J'ouvrirai une deuxième catégorie, assez personnelle, elle aussi, celle dans laquelle je fais rentrer Françoise Nyssen (la ministre de la Culture est obligée de partir pour travaux non-déclarés à Paris et en Arles) et surtout l'ineffable François de Rugy, qui, on s'en souvient, a démissionné pour un homard de trop). Les autres sont l'objet d'enquêtes préliminaires ou de mises en examen, ou comme Jean-Paul Delevoye, ils sont coupables de faits possiblement délictueux. Richard Ferrand (qui n'est plus ministre mais occupe toujours le Perchoir de l'Assemblée nationale demeure mis en examen dans l'affaire des Mutuelles de Bretagne), Sylvie Goulard (dont la Commission européenne ne voulait pas), François Bayrou, qui fut chargé de la moralisation de la vie politique et dut s'éclipser pour une affaire d'assistants parlementaires utilisés par le Modem, Marielle de Sarnèze (pour les mêmes raisons que François) et Laura Flessel (l'épéiste aurait « oublié » certaines déclarations fiscales), autant de taches dans l'histoire des gouvernements macroniens, avec pour chacun des épisodes médiatiques plus ou moins longs.
Beaucoup d'accidents de la politique, quelques incidents, la macronie n'a pas vu naître le monde nouveau qu'elle promettait.

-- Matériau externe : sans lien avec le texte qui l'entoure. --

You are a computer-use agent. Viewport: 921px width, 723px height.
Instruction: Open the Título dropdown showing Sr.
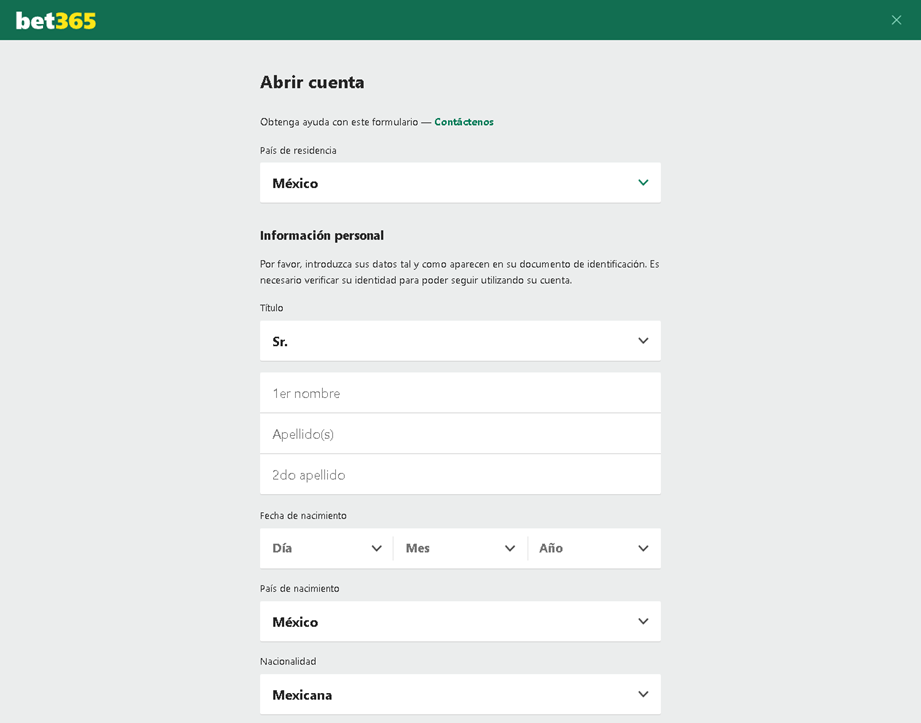click(x=460, y=341)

Macron ? Rien de neuf.
Voilà une raison pour ne pas perdre de temps avec ce conflit au sujet des retraites. En 2024, doivent être réaffectés les 24 milliards annuels de la Caisse d'Amortissement de la dette sociale (dont 9 milliards de Crds). En effet, on aura achevé de rembourser les dettes de la Sécurité sociale. Ces 24 milliards suffiront bien à éponger les déficits de certains régimes spéciaux (sur les 42 en vigueur beaucoup sont bénéficiaires. Le déficit énorme des retraites à la SNCF est dû au fait qu'il y avait 500 000 chemineaux et qu'il en reste à peine 150 000 beaucoup plus de retraités que d'actifs !). En revanche l'hôpital et l'école sont de grands malades et c'est là qu'il importe de commencer un traitement contre les déserts médicaux. Contre les sous-effectifs à l'hôpital et pour le sauvetage du système d'éducation français.